## Problema 1:
De acordo com o texto sobre Van Gogh, em que galeria Théo trabalhava?
## Problema 2:
Dê continuidade ao texto sobre a vida de Van Gogh a partir da última frase apresentada.

## Texto do documento:
========================================================================
“Minha mais íntima
prioridade, a primeira, é que o espírito do meu avô renasça em
mim e que me faça ser um cristão, um servidor de Cristo.”
Vicent van Gogh,
1879-80
Não se sabe ao certo
qando Théo van Gogh percebeu que por detrás das doidices e
bizarrias do seu irmão Vicent, quatro anos mais velho do que ele,
ocultava-se um gênio das artes. Talvez quando começaram a sua
intensa correspondência, ao redor de 1872. Filhos de um pastor da
igrejja holandesa reformada, nascidos nos grotões da Holanda,
praticamente eram irmãos siameses: a dor de um era o sofrimento do
outro. Vicent tentara de tudo na vida: de atendente de livraria a
pregador evangélico. Um fracasso completo. Depois de um dos tantos
desencantos amorosos que sofreu, teve um crise mística que o fez
deixar Londres e embrenhar-se em Borinage, na zona carbonífera
belga, para ir levar a palavra divina aos mineiros.
Lá imaginou-se Jesus,
dormindo sobre palhas e mastigando pão duro, levando uma existência
sofrida o mais próximo possível de uma expiação. Seus superiores
acharam que aquilo era demais e o dissuadiram da carreira
ministerial. Nesta ocasião, ele fez o esboço dos Comedores de
Batatas (depois célebre retrato que se firmará como uma espécie
de Santa Ceia dos Trabalhadores). Sim, porque em todas as ocasiões,
como se fosse um possuído, ele não parava de desenhar.
Théo, por sua vez,
empregado na Galeria Goupil em Paris, desde 1880 passou a
sustentá-lo. Ao redor dos 30 anos, a aparência de Vicent era
medonha. Seus cabelos vermelhos curtos, seus dentes estragados e suas
roupas de mendigo compunham um visual de dar medo, assustador. A isso
somava-se o seu temperamento esquisito. Van Gogh era um ouriço.
Irritava-se com tudo e com todos, sofrendo surtos pavorosos de
demência (supõe-se que resultante da sífilis e do alcoolismo), o
que condenou à solidão, a expressar-se cada vez mais pelas
gravuras.
========================================================================
## Dados fornecidos:
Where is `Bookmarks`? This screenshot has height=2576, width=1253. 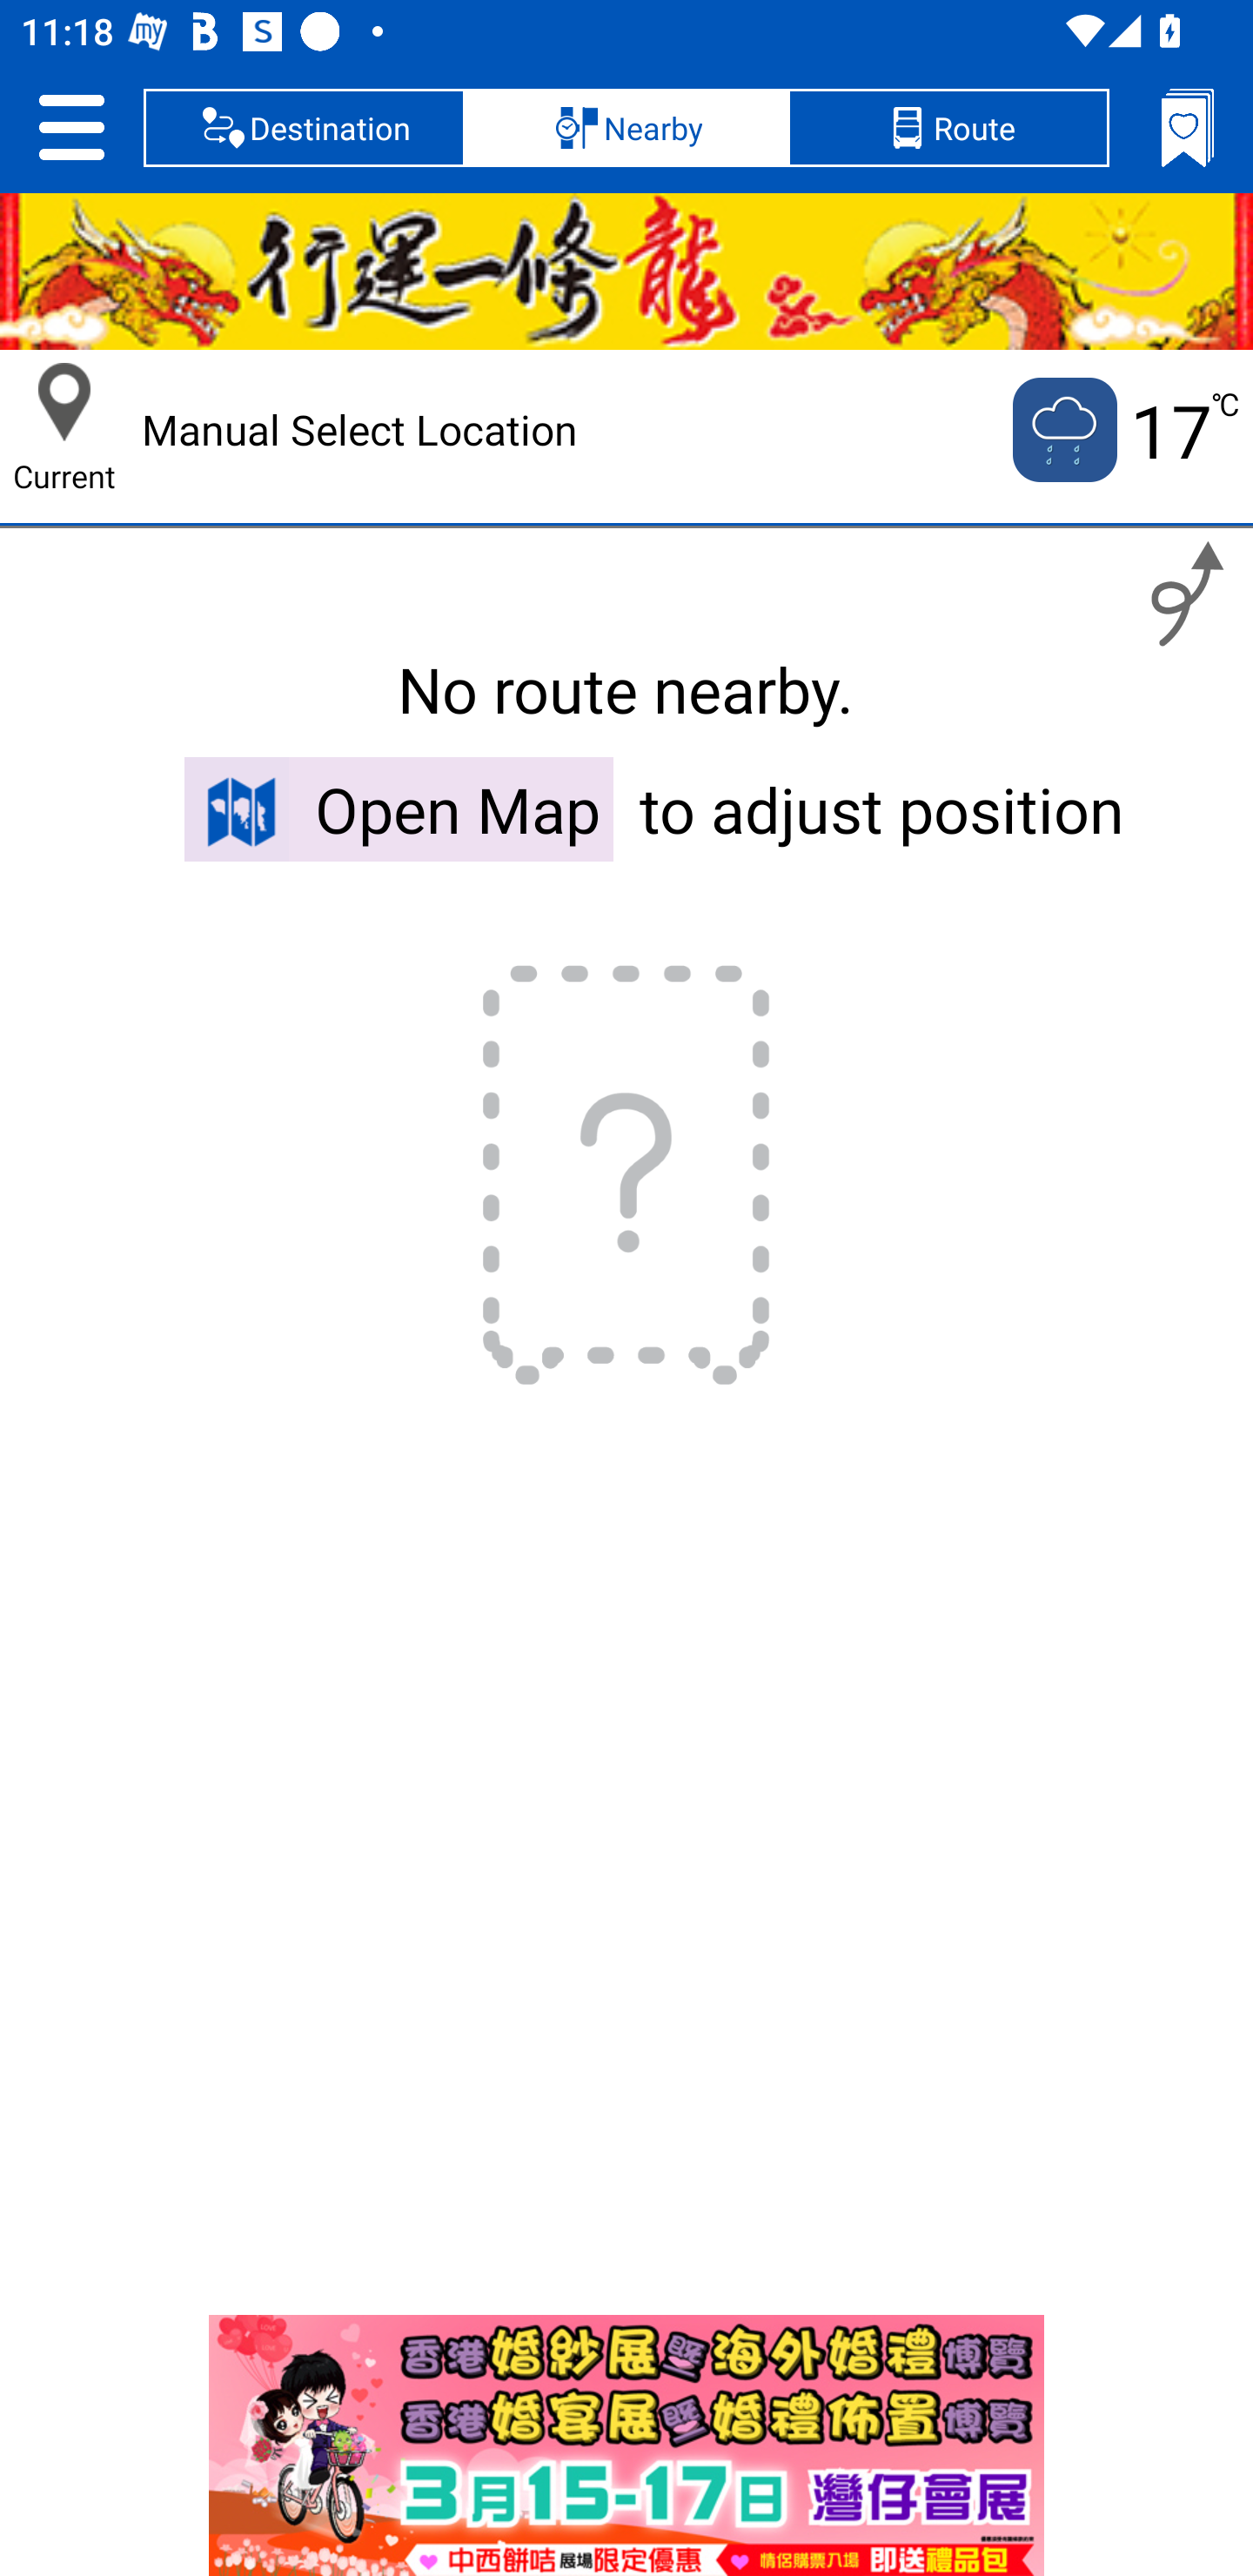 Bookmarks is located at coordinates (1187, 127).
========================================================================
## Resultado final 1:
Na Galeria Goupil, em Paris.

## Resultado final 2:
Entrementes, nos
campos da França assistia-se a uma revolução. Não pelas armas
pelas paletas e tintas. Chamados jocosamente de !impressionistas”,
uma nova geração de artistas, rompidos com a arte acadêmica, tomou
as aldeias e vilarejos de assalto. Pintavam o que viam. As
plantações, as flores e árvores, as nuvens, as pontes, as
choupanas do povo miúdo, os camponeses empilhando o feno ou arando
as terras etc. As cores, fortes ou fracas, eram dadas diretamente
pela intensidade do sol ou pela ausência dele. Viviam na
necessidade, alguns beiravam a miséria.
Não demorou para que
Van Gogh, abandonando em 1887, o apartamento do irmão na Rua Lépic,
nº54, em Montmartre, em Paris, se juntasse a esses apóstolos das
cores, indo para Arles no sul da França, região onde o sol era
intenso. Arrastou consigo Paul Gauguin, que antes havia se fixado em
Port-Aven na Bretanha, liderando uma tribo de uns 20 artistas
impressionistas. Foi então que deu-se a explosão da sua paixão
pelo amarelo, cor do ouro, do trigo, a cor de Apolo.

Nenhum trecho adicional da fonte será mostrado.